Dislessia, l’associazione ennese ha una nuova giovane presidente

E’ Annalisa Vacanti (nella foto, la prima da destra) la nuova giovane presidente della sezione ennese dell’Associazione italiana dislessia. Il gruppo di volontariato, attivo in tutta Italia, ha lo scopo di fare crescere la consapevolezza e la sensibilità verso questo disturbo.

Annalisa, ennese, 25 anni, laureata in Scienze dell’educazione e specializzanda in Pedagogia, è un dislessico adulto: “Grazie alla mia esperienza posso parlare agli altri della dislessia e di quanto ancora deve essere fatto nel nostro paese e nel nostro sistema scolastico per garantire il diritto allo studio a chi convive con questo disturbo che si manifesta fin dall’infanzia”.

La presidente Aid spiega che non si tratta di una malattia o di un disturbo invalidante. La dislessia comporta difficoltà nel leggere, scrivere e calcolare. Spesso molti studenti dislessici vengono erroneamente considerati svogliati, pur manifestando un’intelligenza spiccata: questi ragazzi, infatti, non hanno problemi cognitivi legati alla comprensione e sono vivaci, socievoli e creativi. Nel 2010 la legge 170 è venuta in aiuto di tutti i dislessici, tutelando il loro diritto allo studio e dando alla scuola un’opportunità per riflettere sulle metodologie da mettere in atto per favorire tutti gli studenti, dando spazio al loro vero potenziale in base alle loro peculiarità.

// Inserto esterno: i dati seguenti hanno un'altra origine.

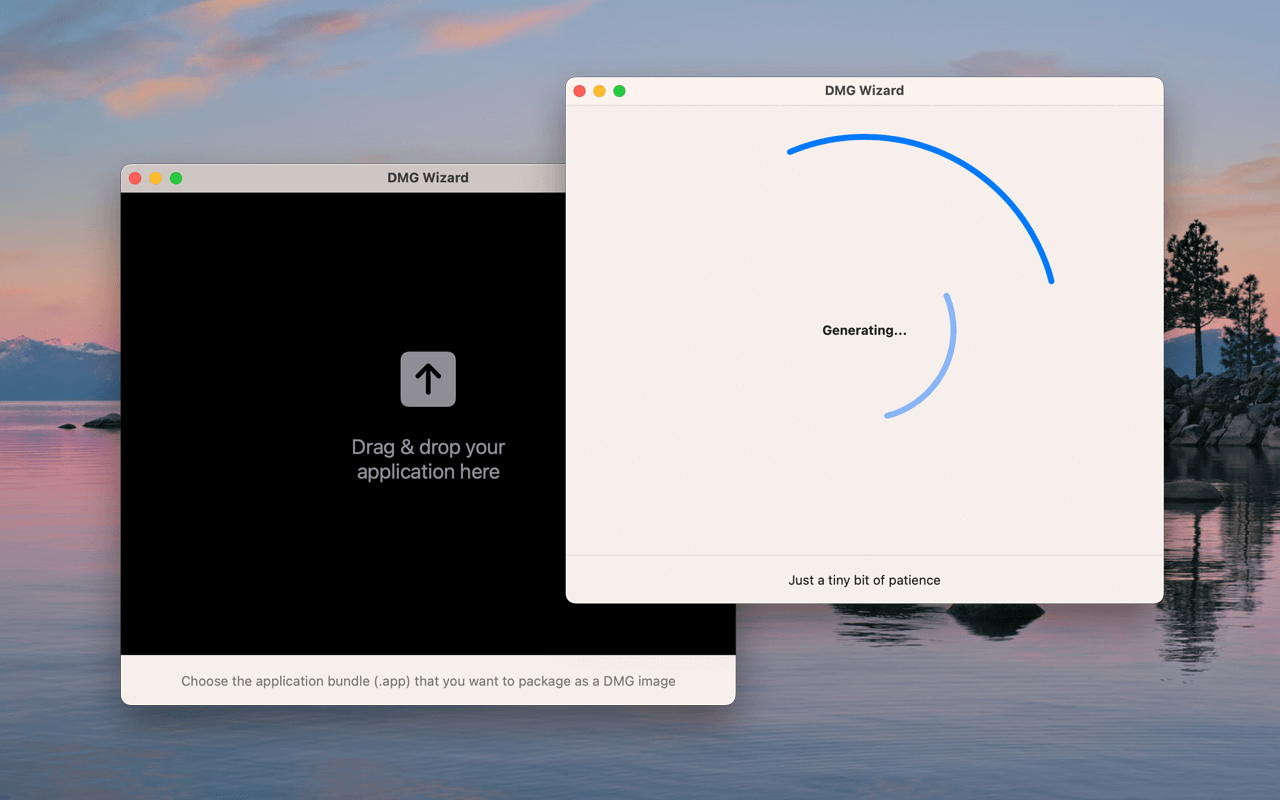Minimize the drag & drop window
Viewport: 1280px width, 800px height.
[155, 178]
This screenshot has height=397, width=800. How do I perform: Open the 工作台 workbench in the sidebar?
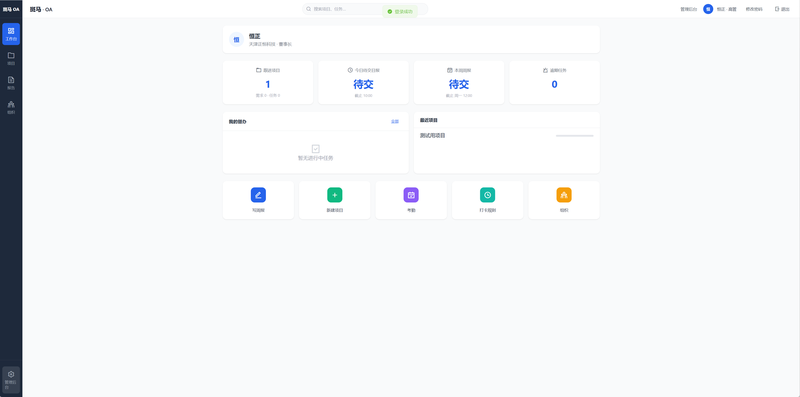(11, 34)
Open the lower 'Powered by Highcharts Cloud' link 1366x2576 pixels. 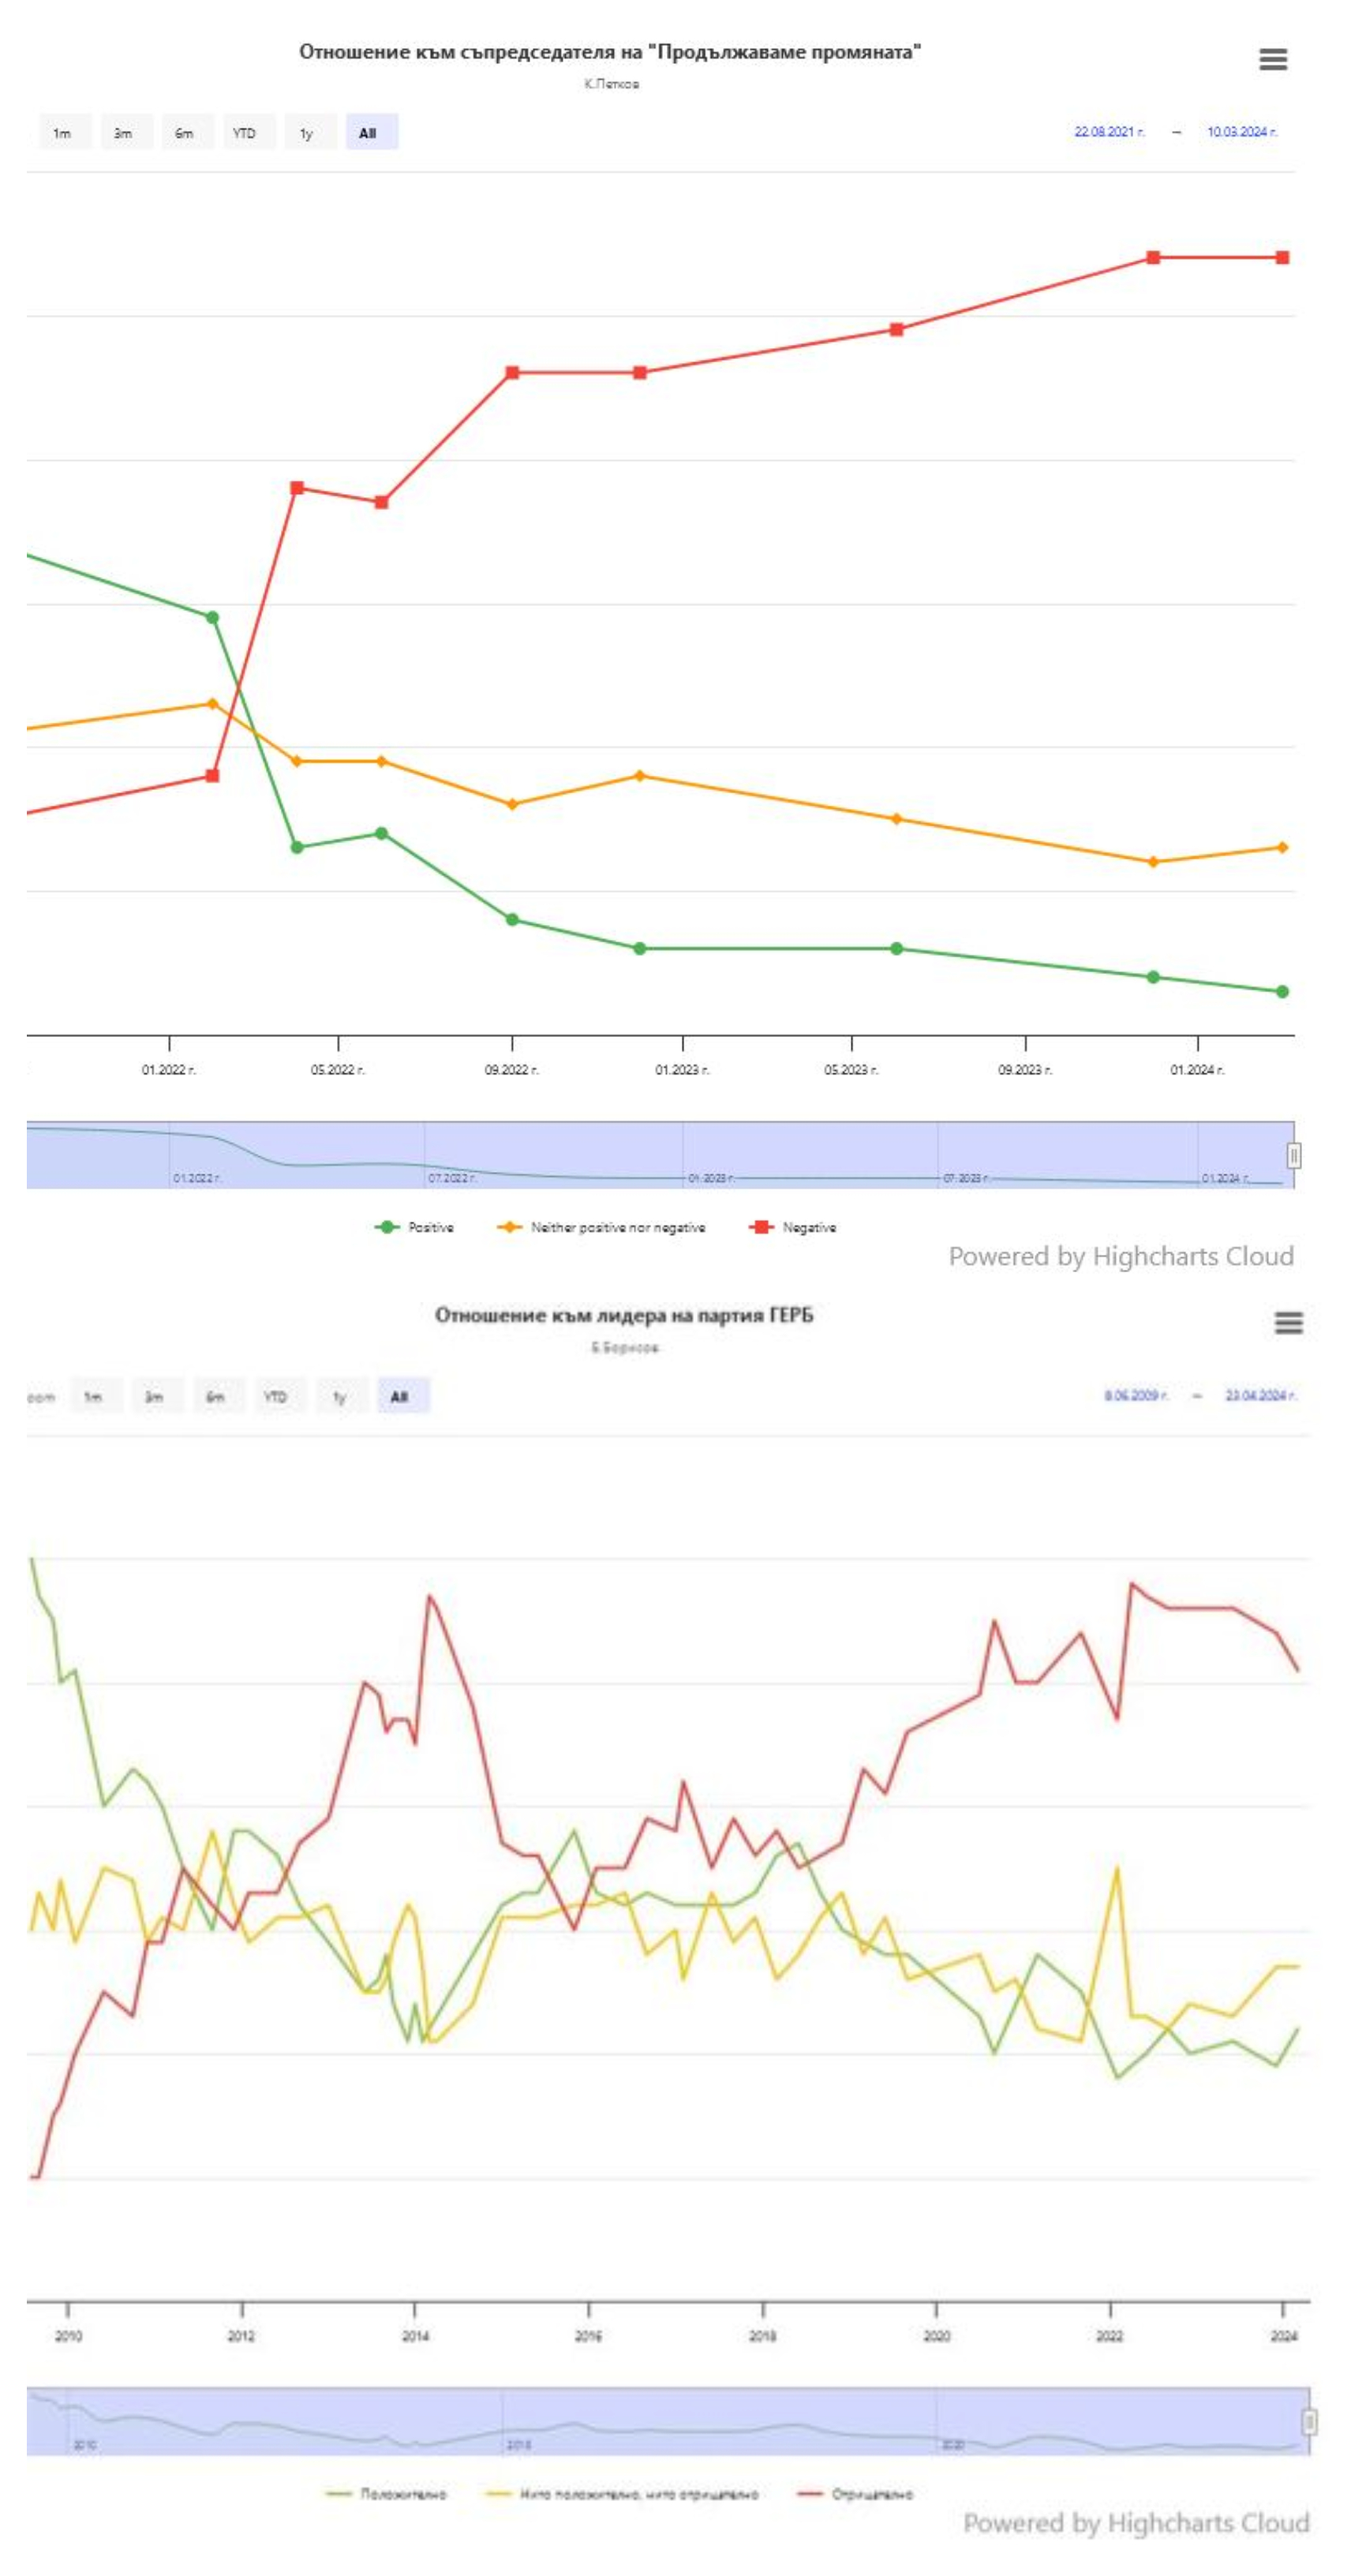point(1136,2523)
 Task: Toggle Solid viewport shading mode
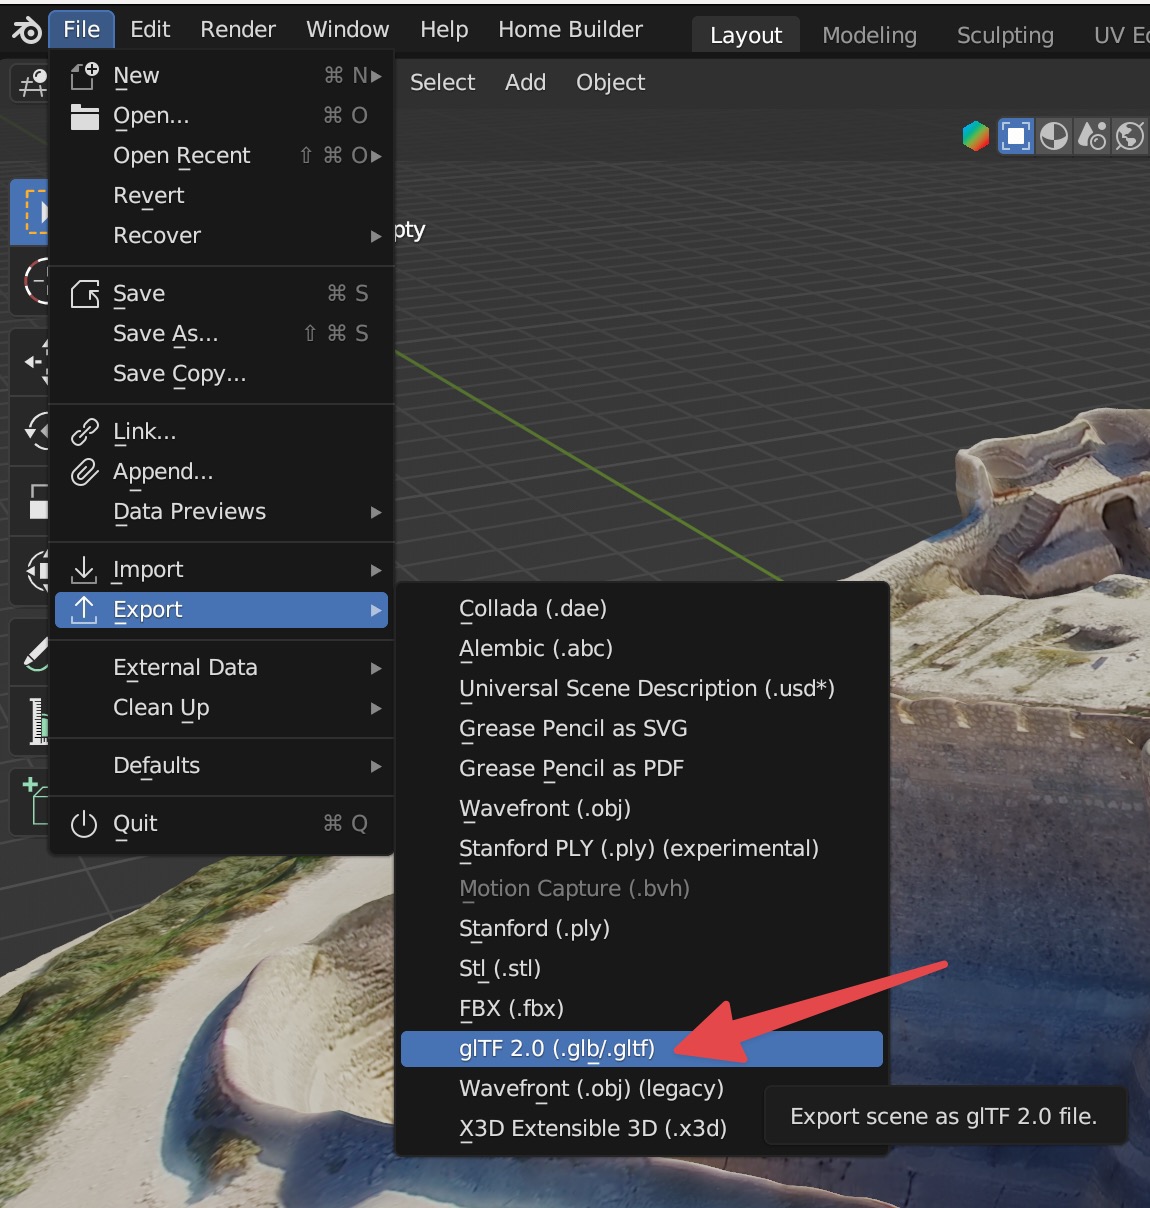tap(1016, 136)
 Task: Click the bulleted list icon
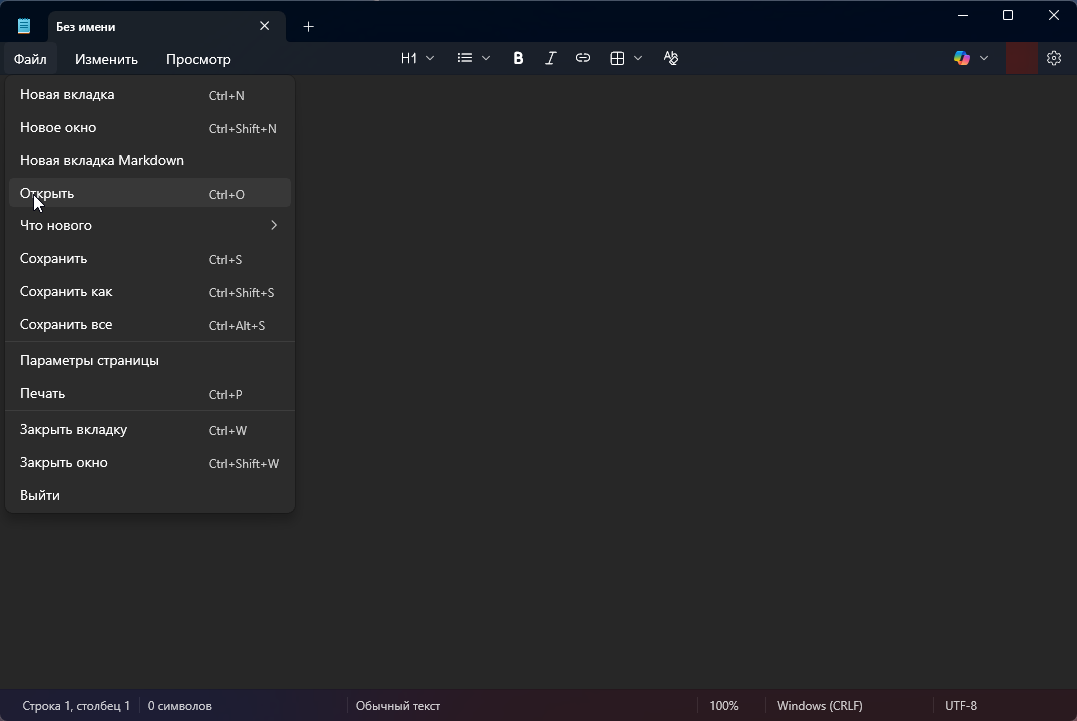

La sezione Aid di Enna è nata sei anni fa in città per rispondere a una precisa esigenza sentita da alcune famiglie dell’Ennese: far capire cosa fosse la dislessia alle istituzioni scolastiche e aiutare e tutelare i propri figli. Tra gli obiettivi del gruppo il pole position c’è quello il fornire una corretta informazione sui disturbi specifici dell’apprendimento e aiutare e tutelare famiglie con figli con questi disturbi, attraverso diversi servizi e aiuti compensativi (come ad esempio audio libri o la creazione di un Pdp, Piano didattico personalizzato). In questi anni i volontari hanno organizzato diversi eventi, come la Settimana della dislessia che si è tenuta in città dal 2 all’8 ottobre scorso, e programmano riunioni mensili con i soci per affrontare le diverse problematiche che i ragazzi con Dsa incontrano in classe, nei compiti affidati loro a casa o nelle attività extrascolastiche.

Per sei anni alla presidenza del gruppo è stata Giovanna Spagnolo (nella foto, la prima da sinistra), mamma ennese con una lunga esperienza di dislessia nella sua famiglia. Annalisa Vacanti è stata nominata nuova presidente all’unanimità per dare nuova linfa alla battaglia per il diritto allo studio dei ragazzi dislessici ennesi: “Il mio obiettivo primario – spiega la neo nominata – è far conoscere la nostra associazione nel territorio ennese, specialmente ai più giovani, anche organizzando eventi specifici. Ci tengo a dire che l’iscrizione alla nostra associazione è molto utile non solo a chi vive in prima persona il disturbo della dislessia, ma anche agli insegnanti di ogni ordine e grado, i tecnici e i professionisti che lavorano ogni giorno nel settore dell’educazione, così da poter avere le giuste informazioni e collaborare assieme”.